= Milan Crnković =

Croatian writer

Milan Crnković (February 15, 1925 – 1998) was a Croatian children's literature professor and critic.

==Biography==
Crnković was born in the village of Apatija near Ludbreg, in the Podravina region of Croatia. His parents were Franjo and Jelka Crnkovic (née Sever). He was the oldest of four children.

He attended elementary school in the neighboring village of Slokovec.

In September 1949, Crnković accepted a position in a technical high school in Rijeka. On February 15, 1950 he married Anka Sutic in Zagreb. They had three children: Marija, Berislav, and Nella. He died from complications of lung cancer on April 20, 1998.

==Major works==
- Children's Literature, school book.

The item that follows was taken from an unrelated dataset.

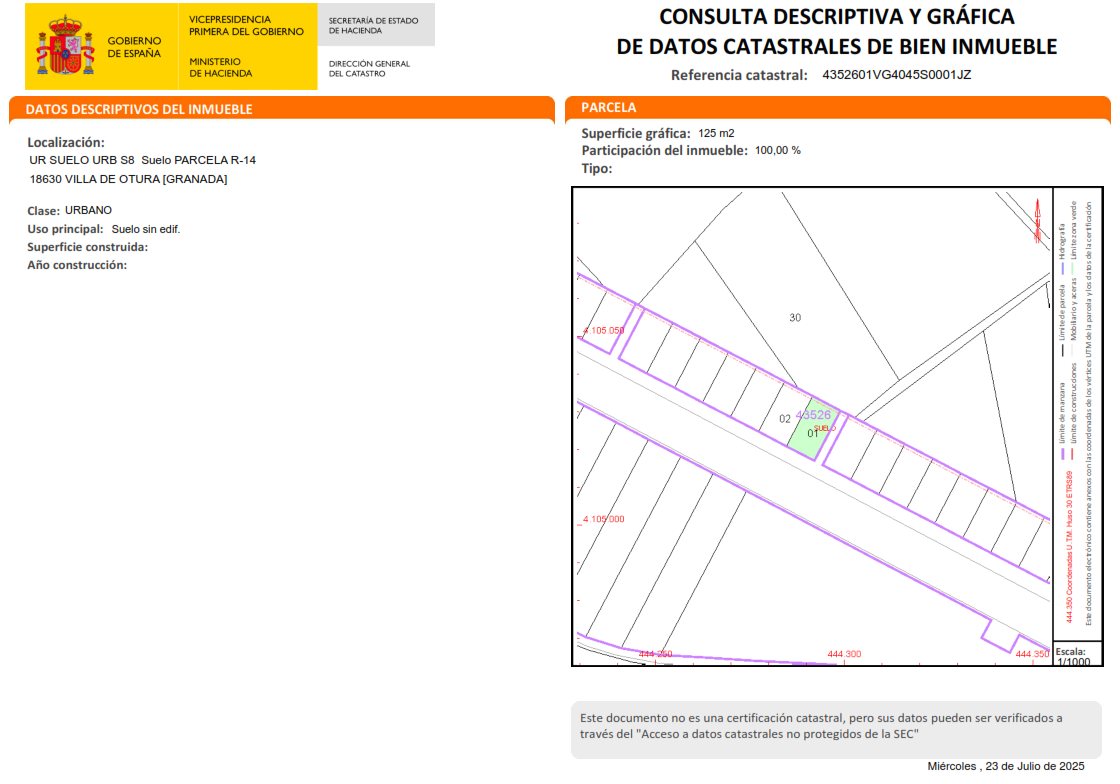Screen dimensions: 1120x784
Task: Click the red north arrow on map
Action: coord(1037,221)
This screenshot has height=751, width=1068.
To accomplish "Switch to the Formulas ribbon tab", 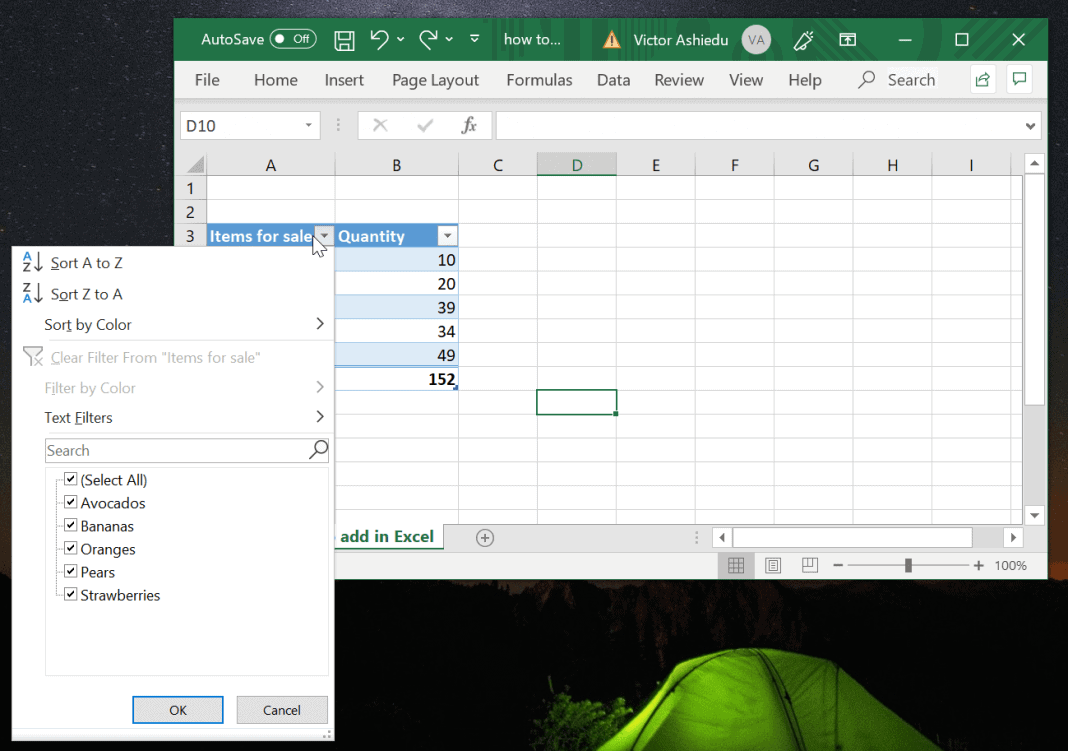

Printed in Zagreb in 1967.
- Problems and Criteria in the Evaluation of Children's Literature. Art and the child. Vol 13, pp 5–17. Printed in Zagreb in 1971.
- Vocabulary of Cakavian songs of Dear Gervais. Published in Rijeka in 1975.
- The Narrative of Brlic Mazuranic. Vol 35, p. 2-24. Published in Rijeka in 1975. Published in Italian.
- Stories of Duro Turic. Vol 2, p 109-115. Published in Rijeka in 1977.
- Croatian Children's Literature to the End of the 19th Century. School book published in Zagreb in 1978.
- The Nonsense Grammar and Style of Zvonimir Balog. Vol 3 p 36-36. Published in Novi Sad in 1979.
- Society in Children's Literature. Vol 65, p 17-29. Published in Zagreb in 1980.
- A Children's Story. Published in Novi Sad in 1982.
- Telegraphic or Epigrammatic fables of Gustav Krkleca. Vol 4, p 35-52. Published in Zagreb in 1983.
- Antun Barac and Croatian Children's Literature. Proceedings of Barcev. University of Zagreb, 1984.
- What Children's Stories (anthology of children's stories with interpretations. Published in Zagreb in 1987.